Updated by Tom Clegg over 8 years ago
- Category set to Performance
- Assigned To set to Tom Clegg
Updated by Radhika Chippada over 8 years ago
- Assigned To changed from Tom Clegg to Radhika Chippada
Updated by Sarah Guthrie over 8 years ago
The CWL which exhibited this behavior can be found in the git repository on qr1hi: sguthrie/unc under the "cwl" directory.
The command, run in unc/cwl in an environment with ARVADOS_API_TOKEN and ARVADOS_API_HOST set and arvados-cwl-runner installed, is below:
arvados-cwl-runner --local --enable-reuse merge-star-salmon.cwl basic_test.json
Let me know if you need anything else to reproduce the bug
Updated by Radhika Chippada over 8 years ago
- Status changed from New to In Progress
The time being spent is all happening in our end.
sdk/cwl/arvados_cwl/arvjob.py -> ArvadosJob.done method is parsing through each line of the log to determine the tmpdir, outdir, keepdir using tmpdirre, outdirre, keepre resp, which is taking all the extra time after “finding” the job to be reused. This information is then passed to done.py -> done method, which is using this to set builder.outdir and keepdir.
self.builder.outdir = outdir self.builder.pathmapper.keepdir = keepdir return self.collect_outputs("keep:" + record["output"])
For the merge-fastqs job with log 263kb size, it took 11 mins to process the log lines.
2016-07-11 13:16:52 arvados.cwl-runner[33584] INFO: START 2016-07-11 13:16:55 arvados.cwl-runner[33584] INFO: GOT LOG = [u'qr1hi-8i9sb-a4p07cjcfg3906t.log.txt'] 2016-07-11 13:27:11 arvados.cwl-runner[33584] INFO: DONE GETTING OUTPUTS
This seems like the most inefficient way of handling the need to set outdir and keepdir. Should this information be stored as metadata on the job record (using properties) by crunch itself? And on older jobs where this information may not be available, set this on first “reuse” to save time in all future reuses?
Updated by Tom Clegg over 8 years ago
Parsing 269KB of log entries is inefficient, but not inefficient enough to explain 11 minutes. Is there something wrong with the regexps? With the Collection class?

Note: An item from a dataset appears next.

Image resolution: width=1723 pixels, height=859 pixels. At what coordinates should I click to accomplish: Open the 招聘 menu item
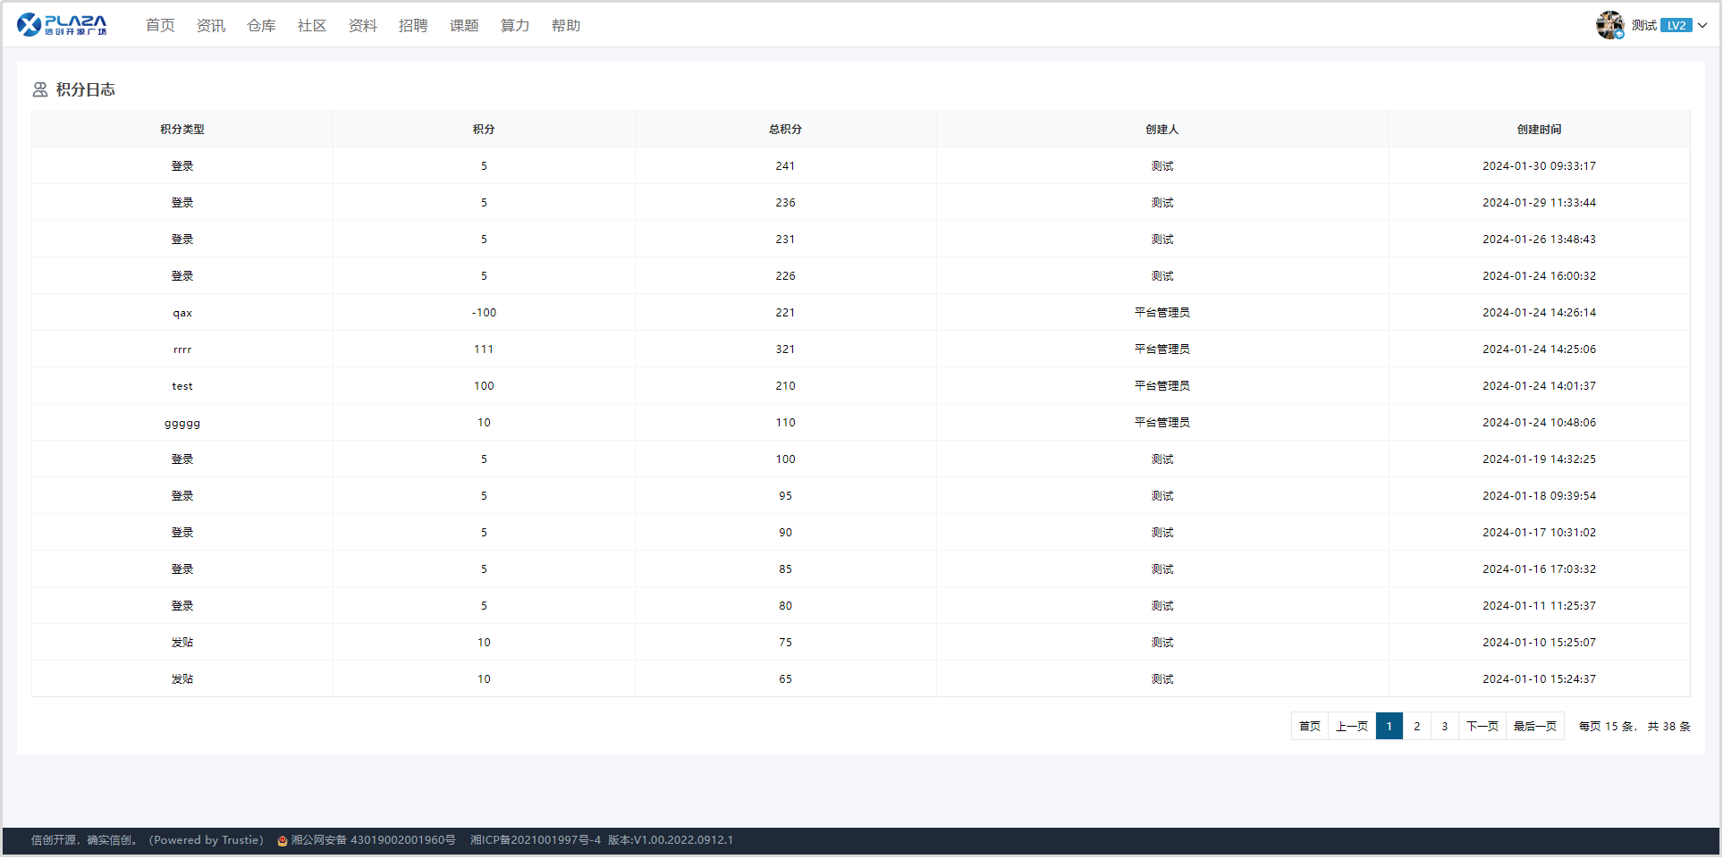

Updated by Radhika Chippada over 8 years ago
I reran the test with the regexp parsing lines commented out completely, thus leaving only the log line reading from Collection in place. This again took 10m to go though the log lines (but doing nothing with each of the lines) in the log Collection. Thus, it appears that the issue is with reading the lines from the log Collection.
2016-07-11 15:58:01 arvados.cwl-runner[58009] INFO: GOT LOG = [u'qr1hi-8i9sb-a4p07cjcfg3906t.log.txt'] 2016-07-11 16:08:40 arvados.cwl-runner[58009] INFO: DONE GETTING OUTPUTS
Updated by Tom Clegg over 8 years ago
Radhika Chippada wrote:
I reran the test with the regexp parsing lines commented out completely, thus leaving only the log line reading from Collection in place. This again took 10m to go though the log lines (but doing nothing with each of the lines) in the log Collection. Thus, it appears that the issue is with reading the lines from the log Collection.

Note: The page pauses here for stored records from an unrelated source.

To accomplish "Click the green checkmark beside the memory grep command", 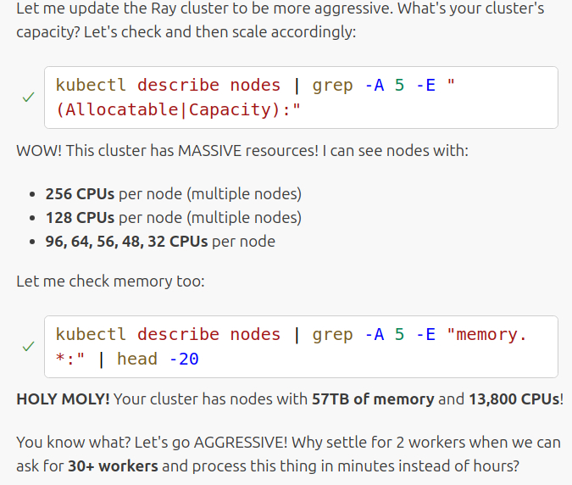I will pos(28,347).
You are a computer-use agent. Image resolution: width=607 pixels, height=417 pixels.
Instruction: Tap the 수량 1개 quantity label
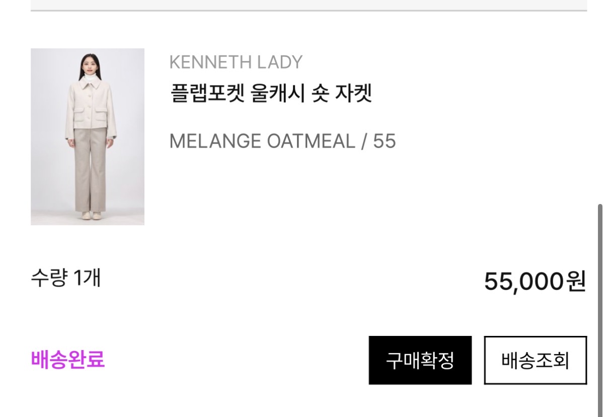point(66,277)
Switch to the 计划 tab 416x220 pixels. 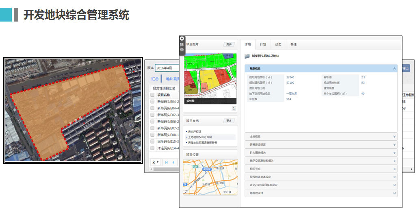point(263,44)
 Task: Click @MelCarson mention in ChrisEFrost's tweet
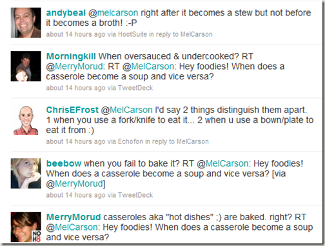pos(127,110)
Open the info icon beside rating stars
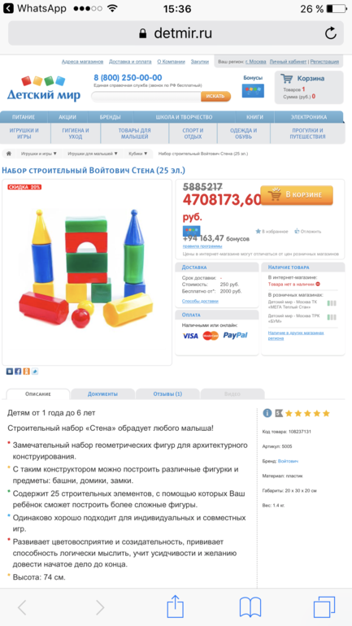Viewport: 352px width, 626px height. pos(267,413)
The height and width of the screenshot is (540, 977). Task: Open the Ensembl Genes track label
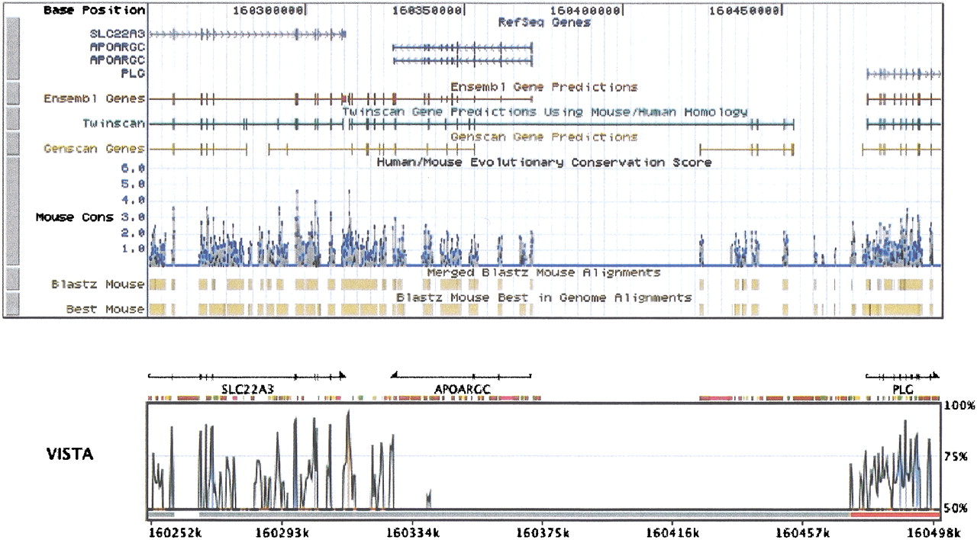(94, 98)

That narrows it down. Have you been able to reproduce it outside CWL?
This test script runs in less than one second on shell.qr1hi, using python-arvados-python-client 0.1.20160517202250-2:
import arvados
c=arvados.collection.Collection("2a3d13d2aac3242ac0b92a91b6875c58+87")
f=c.open("qr1hi-8i9sb-a4p07cjcfg3906t.log.txt")
for x in f:
print x,
Perhaps something breaks the Python SDK's read cache in this context, and every iteration of "for l in log" re-fetches the entire file from the network? That would increase network latency by 1640×, which is the order of magnitude of the slowdown we're seeing.
FWIW I also downloaded the log from afar (browser via keep-web) and although I didn't time it, it was somewhere around 1s, certainly nowhere near 10m.
Updated by Radhika Chippada over 8 years ago
Sorry for the misinformation, but the issue is neither with the regexp parsing nor with the Collection class.
It is taking those 10+ minutes in collect_outputs call in done.py -> done method
return self.collect_outputs("keep:" + record["output"])
It appears that this is from the cwl tool library?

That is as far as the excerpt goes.